Spark Guide
Also available as:
PDF
loading table of contents...

Accessing Spark SQL through JDBC

With the use of the Spark Thrift Server, remote access to Spark SQL is possible over JDBC. The following considerations and prerequisites apply to JDBC access.

Considerations:

  • The Spark Thrift Server works in YARN client mode only.

  • JDBC client configurations must match Spark Thrift Server configuration parameters. For example, if the Thrift Server is configured to listen in binary mode, the client should send binary requests and use HTTP mode when the Thrift Server is configured over HTTP.

  • When using JDBC to access Spark SQL in a production environment, note that the Spark Thrift Server does not currently support the doAs authorization property, which propagates user identity. Workaround: use programmatic APIs or spark-shell, submitting the job under your identity.

  • All client requests coming to Spark Thrift Server share a SparkContext.

Prerequisites:

  • The Spark Thrift Server must be deployed on the cluster.

  • If SPARK_HOME is not already defined, set it to your Spark directory.

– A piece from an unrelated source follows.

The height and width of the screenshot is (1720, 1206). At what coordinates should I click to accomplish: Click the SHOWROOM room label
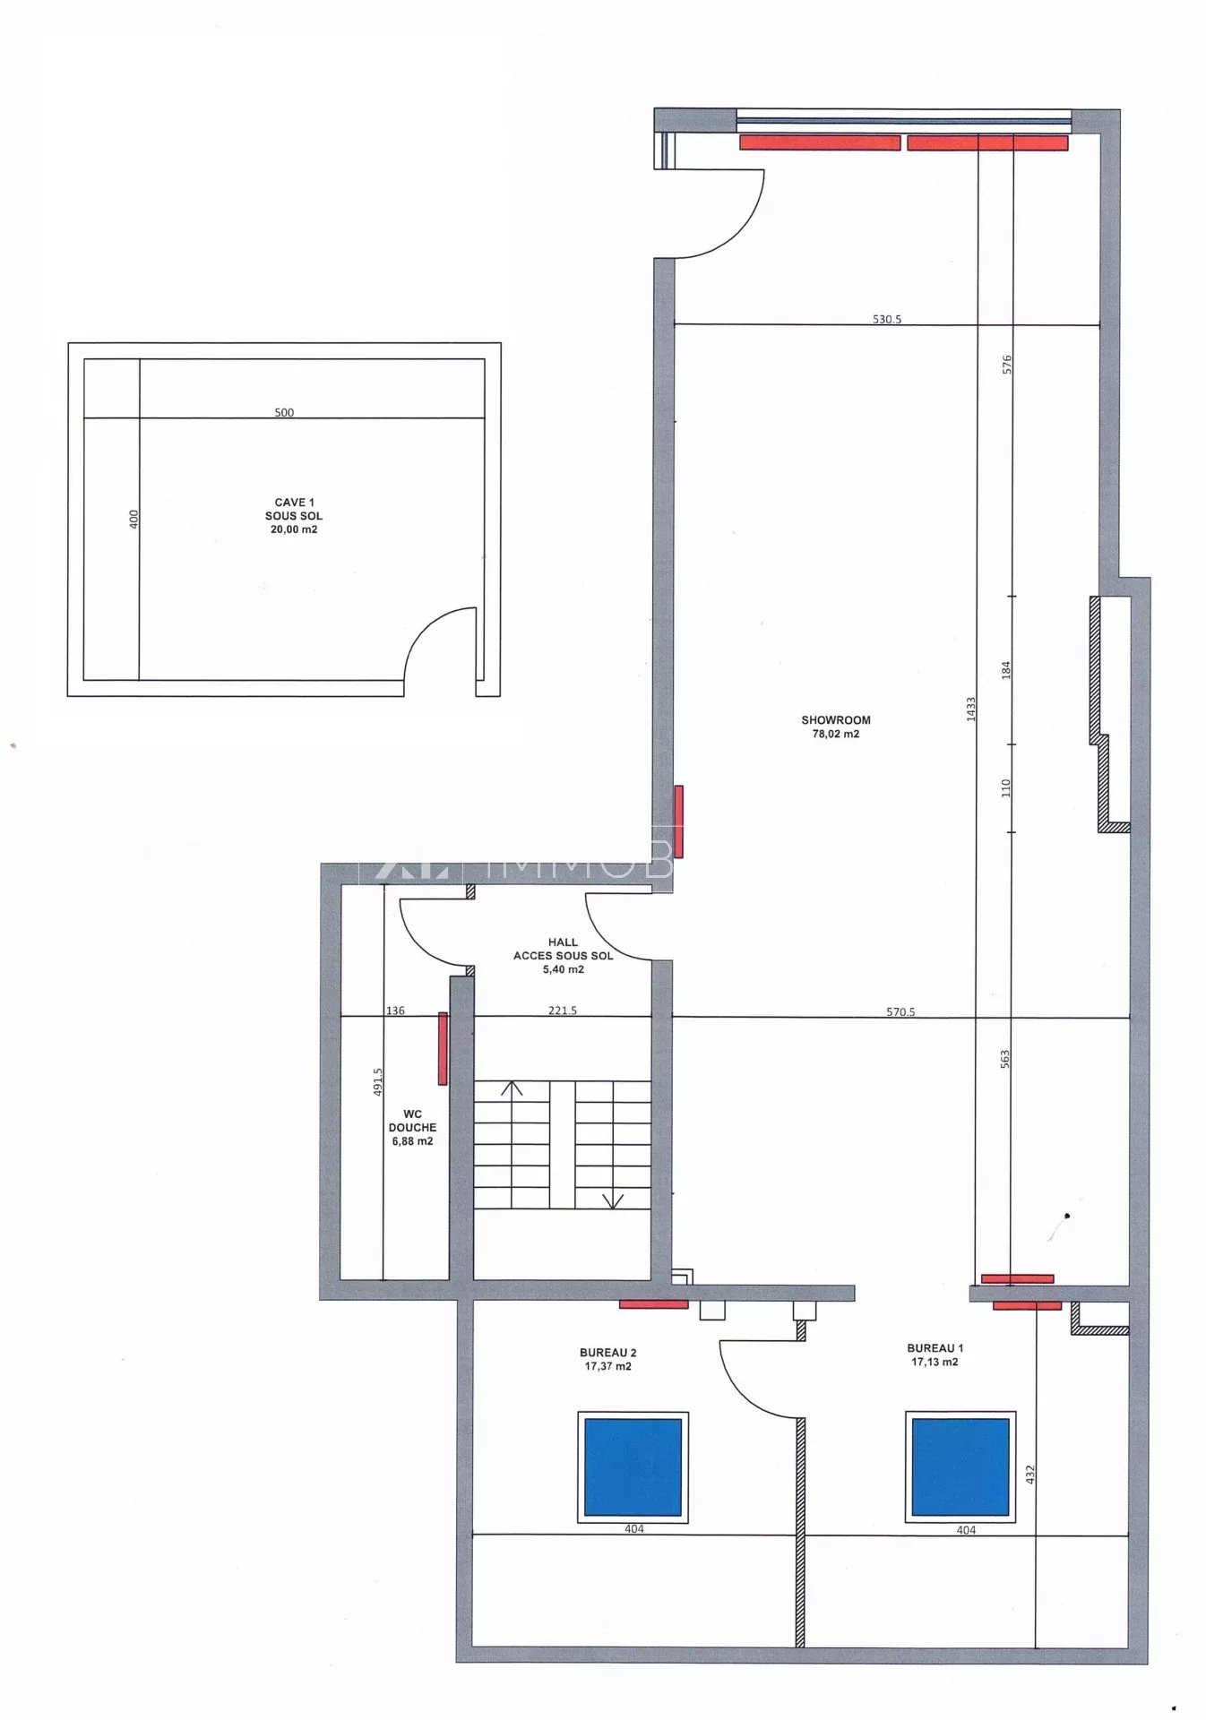point(835,720)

For example:

    export SPARK_HOME=/usr/hdp/current/spark-client

To list available Thrift Server options, run ./sbin/start-thriftserver.sh --help.

To manually stop the Spark Thrift Server:

su spark

./sbin/stop-thriftserver.sh

To access Spark SQL through JDBC:

  1. Connect to the Thrift Server over the Beeline JDBC client.

    1. Launch Beeline from SPARK_HOME:

      su spark

      ./bin/beeline

    2. On the Beeline prompt, connect to the Spark SQL Thrift Server:

      beeline> !connect jdbc:hive2://localhost:10015

      The host port must match the host port where the Spark Thrift Server is running.

      You should see output similar to the following:

      beeline> !connect jdbc:hive2://localhost:10015
      Connecting to jdbc:hive2://localhost:10015
      Enter username for jdbc:hive2://localhost:10015:
      Enter password for jdbc:hive2://localhost:10015:
      ...
      Connected to: Spark SQL (version 1.6.0)
      Driver: Spark Project Core (version 1.6.0.2.4.0.0-169)
      Transaction isolation: TRANSACTION_REPEATABLE_READ
      0: jdbc:hive2://localhost:10015>
  2. Once connected, issue a Spark SQL statement.

    The following example executes a SHOW TABLES query:

    0: jdbc:hive2://localhost:10015> show tables;
    +------------+--------------+--+
    | tableName | isTemporary |
    +------------+--------------+--+
    | sample_07 | false |
    | sample_08 | false |
    | testtable | false |
    +------------+--------------+--+
    3 rows selected (2.399 seconds)
    0: jdbc:hive2://localhost:10015>